We review the denial of a motion for acquittal to determine if the State adduced sufficient evidence to make a submissible case.” State v. Watson, 290 S.W.3d 103, 105 (Mo.App. S.D.2009) (internal quotation omitted). “Appellate review is limited to a determination of whether there is sufficient evidence from which a reasonable juror might have found the defendant guilty beyond a reasonable doubt.” State v. Woods, 284 S.W.3d 630, 638–39 (Mo.App. W.D.2009) (internal quotation omitted). “In applying this standard, the Court accepts as true all of the evidence favorable to the State, including all favorable inferences drawn from the evidence, and disregards all evidence and inferences to the contrary.” Id. at 639 (internal quotation omitted). [T]he relevant question is whether, after viewing the evidence in a light most favorable to the prosecution, any rational trier of fact could have found the essential elements of the crime beyond a reasonable doubt.” Id. (internal quotation omitted).
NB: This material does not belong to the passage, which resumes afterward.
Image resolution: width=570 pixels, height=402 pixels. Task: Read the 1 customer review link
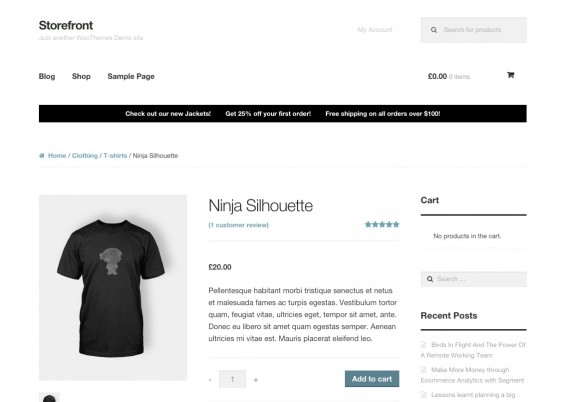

Pursuant to Section 195.211.1, “it is unlawful for any person to ... attempt to distribute, deliver, manufacture, or produce a controlled substance” including methamphetamine. Section 564.011.1 provides that

[a] person is guilty of attempt to commit an offense when, with the purpose of committing the offense, he does any act which is a substantial step towards the commission of the offense. A ‘substantial step’ is conduct which is strongly corroborative of the firmness of the actor's purpose to complete the commission of the offense.

Furthermore, [a] person is criminally responsible for the conduct of another when ... [e]ither before or during the commission of an offense, he aids or agrees to aid or attempts to aid such other person in planning, committing or attempting to commit the offense.” § 562.041.1(2).

In this case, the verdict director was somewhat disjointed and, while including language expressing the general concept of accomplice liability, failed to allege actions on the part of Smith and Ratliff for which Appellant could be held liable as an accomplice. The jury was instructed:

A person is responsible for his own conduct and he is also responsible for the conduct of other persons in committing an offense if he acts with the other persons with the common purpose of committing the offense or if, for the purpose of committing that offense, he aids or encourages the other persons in committing it.

As to Count I, if you find and believe from the evidence beyond a reasonable doubt:

First, that on or about April 1, 2011, ... the defendant possessed items used in the production of methamphetamine, and

Second, that such conduct was a substantial step toward manufacturing or producing methamphetamine, a controlled substance, and

Third, that the...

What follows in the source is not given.